Ulaşcan Kurt yazdı: “Kurunun yanında yaş da yanar” düşüncesi de “sosyalistler Kürtlerle arasına mesafe koymalı” düşüncesi de Türkiye’nin demokratikleşmesinin önünde engeldir. Şimdi çok daha fazla şovenizmle mücadele etmek ve bütün demokrasi güçlerini yan yana getirmek zamanıdır
10 Aralık’ta Beşiktaş Vodafone Arena yakınlarında çevik kuvvet noktasına yapılan bombalı saldırıları TAK (Kürdistan Özgürlük Şahinleri) üstlendi. 44 kişi hayatını kaybederken yüzlerce kişi yaralandı. Ölen polis sayısının hayatını kaybedenler arasındaki yoğunluğuna bakılarak TAK açısından bu eylemin askeri olarak başarılı bir eylem mahiyetinde görüleceğini söyleyebiliriz ancak eylemin siyasal saiklerle gerçekleştirildiği göz önünde bulundurulursa aynı şeyi söylemek pek mümkün olmayacaktır.

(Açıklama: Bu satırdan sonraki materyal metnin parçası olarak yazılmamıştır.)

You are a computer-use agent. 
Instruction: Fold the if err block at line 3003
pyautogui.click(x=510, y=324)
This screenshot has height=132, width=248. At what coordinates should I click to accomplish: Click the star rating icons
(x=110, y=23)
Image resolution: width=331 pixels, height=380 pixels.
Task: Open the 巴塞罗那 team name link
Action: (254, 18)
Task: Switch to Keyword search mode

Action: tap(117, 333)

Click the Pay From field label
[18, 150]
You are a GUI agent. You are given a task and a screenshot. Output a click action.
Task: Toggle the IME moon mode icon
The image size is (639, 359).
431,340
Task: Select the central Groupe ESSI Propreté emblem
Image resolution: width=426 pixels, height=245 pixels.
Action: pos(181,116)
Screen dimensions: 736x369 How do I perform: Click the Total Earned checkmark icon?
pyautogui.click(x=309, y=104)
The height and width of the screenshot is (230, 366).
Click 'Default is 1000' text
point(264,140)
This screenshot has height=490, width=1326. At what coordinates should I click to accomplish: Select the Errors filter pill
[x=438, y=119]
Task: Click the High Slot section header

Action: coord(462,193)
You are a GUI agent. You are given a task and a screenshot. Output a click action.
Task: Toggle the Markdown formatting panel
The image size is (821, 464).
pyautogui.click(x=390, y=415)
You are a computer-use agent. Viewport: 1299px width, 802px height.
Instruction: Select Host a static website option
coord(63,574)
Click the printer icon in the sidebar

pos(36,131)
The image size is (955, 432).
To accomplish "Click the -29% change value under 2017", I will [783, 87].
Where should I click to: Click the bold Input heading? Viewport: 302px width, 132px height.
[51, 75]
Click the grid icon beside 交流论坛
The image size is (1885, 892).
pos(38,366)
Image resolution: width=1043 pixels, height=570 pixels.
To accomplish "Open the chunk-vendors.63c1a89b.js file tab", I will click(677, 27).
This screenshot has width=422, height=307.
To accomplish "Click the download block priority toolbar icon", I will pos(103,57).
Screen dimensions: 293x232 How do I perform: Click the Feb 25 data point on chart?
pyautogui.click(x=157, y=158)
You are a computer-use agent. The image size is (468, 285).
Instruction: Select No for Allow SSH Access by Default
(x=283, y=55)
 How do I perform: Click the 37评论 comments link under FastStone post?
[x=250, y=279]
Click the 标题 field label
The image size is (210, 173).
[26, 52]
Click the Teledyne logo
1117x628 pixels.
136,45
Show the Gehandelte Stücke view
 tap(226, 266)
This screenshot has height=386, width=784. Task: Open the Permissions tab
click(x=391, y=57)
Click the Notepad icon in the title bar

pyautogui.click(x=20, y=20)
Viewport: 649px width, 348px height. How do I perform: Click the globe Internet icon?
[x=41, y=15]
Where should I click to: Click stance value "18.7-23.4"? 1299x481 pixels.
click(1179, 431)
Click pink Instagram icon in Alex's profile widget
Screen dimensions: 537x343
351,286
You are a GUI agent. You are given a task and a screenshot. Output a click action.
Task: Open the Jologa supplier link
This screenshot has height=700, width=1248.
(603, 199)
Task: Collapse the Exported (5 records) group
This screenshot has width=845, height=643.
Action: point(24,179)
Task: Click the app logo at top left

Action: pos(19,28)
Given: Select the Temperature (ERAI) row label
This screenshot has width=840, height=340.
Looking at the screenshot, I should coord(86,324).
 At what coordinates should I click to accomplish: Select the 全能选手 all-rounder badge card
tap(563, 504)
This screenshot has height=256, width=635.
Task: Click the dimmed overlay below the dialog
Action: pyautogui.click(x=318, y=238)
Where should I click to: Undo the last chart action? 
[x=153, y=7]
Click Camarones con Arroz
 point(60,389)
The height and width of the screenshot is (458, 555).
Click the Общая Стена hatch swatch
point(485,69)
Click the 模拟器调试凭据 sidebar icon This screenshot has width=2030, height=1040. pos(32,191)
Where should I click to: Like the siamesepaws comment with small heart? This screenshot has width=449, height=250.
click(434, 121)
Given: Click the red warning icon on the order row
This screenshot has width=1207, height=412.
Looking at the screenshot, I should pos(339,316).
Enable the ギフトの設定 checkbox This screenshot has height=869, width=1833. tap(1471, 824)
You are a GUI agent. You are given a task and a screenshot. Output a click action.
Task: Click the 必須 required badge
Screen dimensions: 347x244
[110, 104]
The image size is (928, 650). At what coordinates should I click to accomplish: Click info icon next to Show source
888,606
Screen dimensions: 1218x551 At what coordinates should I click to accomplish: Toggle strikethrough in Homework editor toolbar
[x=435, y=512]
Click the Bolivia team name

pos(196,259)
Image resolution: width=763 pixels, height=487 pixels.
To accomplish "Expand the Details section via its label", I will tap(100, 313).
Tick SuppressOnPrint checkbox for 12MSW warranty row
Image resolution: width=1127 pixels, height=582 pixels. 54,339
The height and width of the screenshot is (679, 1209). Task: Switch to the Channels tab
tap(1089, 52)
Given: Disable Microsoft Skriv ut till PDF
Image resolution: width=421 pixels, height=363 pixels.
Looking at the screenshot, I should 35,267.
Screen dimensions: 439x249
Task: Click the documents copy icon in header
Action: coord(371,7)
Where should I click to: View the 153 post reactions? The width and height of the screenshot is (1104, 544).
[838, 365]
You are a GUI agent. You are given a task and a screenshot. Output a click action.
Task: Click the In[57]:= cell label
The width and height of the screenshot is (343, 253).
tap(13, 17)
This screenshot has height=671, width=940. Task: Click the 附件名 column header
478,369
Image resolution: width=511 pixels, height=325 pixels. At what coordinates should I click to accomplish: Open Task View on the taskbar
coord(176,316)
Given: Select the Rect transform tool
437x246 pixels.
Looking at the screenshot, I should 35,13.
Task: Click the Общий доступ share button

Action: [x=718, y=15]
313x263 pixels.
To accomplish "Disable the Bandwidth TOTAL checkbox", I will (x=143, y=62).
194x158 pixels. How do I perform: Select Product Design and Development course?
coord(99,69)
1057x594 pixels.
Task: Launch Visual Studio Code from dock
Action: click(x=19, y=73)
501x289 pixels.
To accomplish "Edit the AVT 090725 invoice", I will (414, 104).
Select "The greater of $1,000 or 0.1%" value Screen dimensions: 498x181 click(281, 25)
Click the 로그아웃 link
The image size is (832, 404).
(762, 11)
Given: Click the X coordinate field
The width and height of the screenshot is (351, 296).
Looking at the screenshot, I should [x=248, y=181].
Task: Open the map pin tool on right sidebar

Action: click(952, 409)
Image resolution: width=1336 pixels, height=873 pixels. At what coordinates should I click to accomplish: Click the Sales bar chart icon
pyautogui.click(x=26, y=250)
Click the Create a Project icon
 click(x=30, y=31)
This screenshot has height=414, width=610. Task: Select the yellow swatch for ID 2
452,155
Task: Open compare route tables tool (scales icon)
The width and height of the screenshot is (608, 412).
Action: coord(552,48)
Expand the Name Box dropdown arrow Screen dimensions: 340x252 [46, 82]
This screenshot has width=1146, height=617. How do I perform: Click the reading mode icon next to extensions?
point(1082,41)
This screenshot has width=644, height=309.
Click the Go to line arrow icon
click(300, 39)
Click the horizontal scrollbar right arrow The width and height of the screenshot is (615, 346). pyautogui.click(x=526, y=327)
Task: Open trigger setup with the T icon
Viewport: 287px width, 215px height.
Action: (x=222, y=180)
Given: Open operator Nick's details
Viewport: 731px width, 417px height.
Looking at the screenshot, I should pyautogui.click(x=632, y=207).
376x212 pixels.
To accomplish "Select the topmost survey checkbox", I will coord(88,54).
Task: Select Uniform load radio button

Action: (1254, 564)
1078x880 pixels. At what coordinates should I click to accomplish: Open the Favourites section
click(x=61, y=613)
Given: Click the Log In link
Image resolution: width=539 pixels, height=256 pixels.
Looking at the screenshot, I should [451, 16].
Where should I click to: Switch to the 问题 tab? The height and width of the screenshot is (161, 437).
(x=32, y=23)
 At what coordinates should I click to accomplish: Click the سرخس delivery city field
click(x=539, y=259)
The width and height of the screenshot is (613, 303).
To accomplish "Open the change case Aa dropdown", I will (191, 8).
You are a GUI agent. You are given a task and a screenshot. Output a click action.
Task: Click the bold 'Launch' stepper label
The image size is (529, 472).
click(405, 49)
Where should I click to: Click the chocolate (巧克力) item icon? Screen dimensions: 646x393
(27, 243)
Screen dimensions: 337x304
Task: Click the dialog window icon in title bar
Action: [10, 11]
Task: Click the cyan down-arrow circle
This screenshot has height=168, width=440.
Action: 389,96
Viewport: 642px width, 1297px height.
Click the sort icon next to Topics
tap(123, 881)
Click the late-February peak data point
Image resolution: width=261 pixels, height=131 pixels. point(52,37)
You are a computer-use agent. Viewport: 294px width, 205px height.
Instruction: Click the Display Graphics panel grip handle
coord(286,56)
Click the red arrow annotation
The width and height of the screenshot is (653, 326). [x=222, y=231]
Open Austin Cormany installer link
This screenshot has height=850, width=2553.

Patlayan bombaların kitlelerin sokağa çıkmaya korkmasından, şovenizmi tavan yaptırmasına kadar birçok sonucu var. Faşist diktatörlüğe doğru hızlı bir şekilde yol alan Türkiye koşullarında bu sonuçları teker teker değerlendirmek gerekiyor.
Şovenizm yükseliyor…
Kuşkusuz ki faşizme giden yol şovenizm basamaklarıyla doludur. Peki ‘Kürt halkının özgürlüğü’ adına yapıldığı söylenen bu eylemler gerçekten de halkların kardeşliğini mi yoksa şovenizmi mi yükseltiyor? Bu sorunun cevabının ikinci seçenek olduğu aşikar. Şovenizmin tavan yapmasının, özellikle içinden geçtiğimiz durumda çok önemli sonuçları var. Bunlardan bir tanesi; biriken öfkenin, milliyetçi eğitim ve propaganda ile kitlelerin bilinçaltına yerleştirilen Türklük vasıtasıyla, faşist/karşı devrimci kanallara doğru kaymasıdır. Bir diğeri; faşizmi durdurabilecek tek güç olan demokrasi güçlerine sirayet etmiş olan ulusalcı baskının daha güçlü ve görünür hale gelmesidir. En önemli sonucu ise, halkların ortak mücadele zeminlerinin ve araçlarının iktidar tarafından dağıtılması ya da yok edilmesi tehlikesidir.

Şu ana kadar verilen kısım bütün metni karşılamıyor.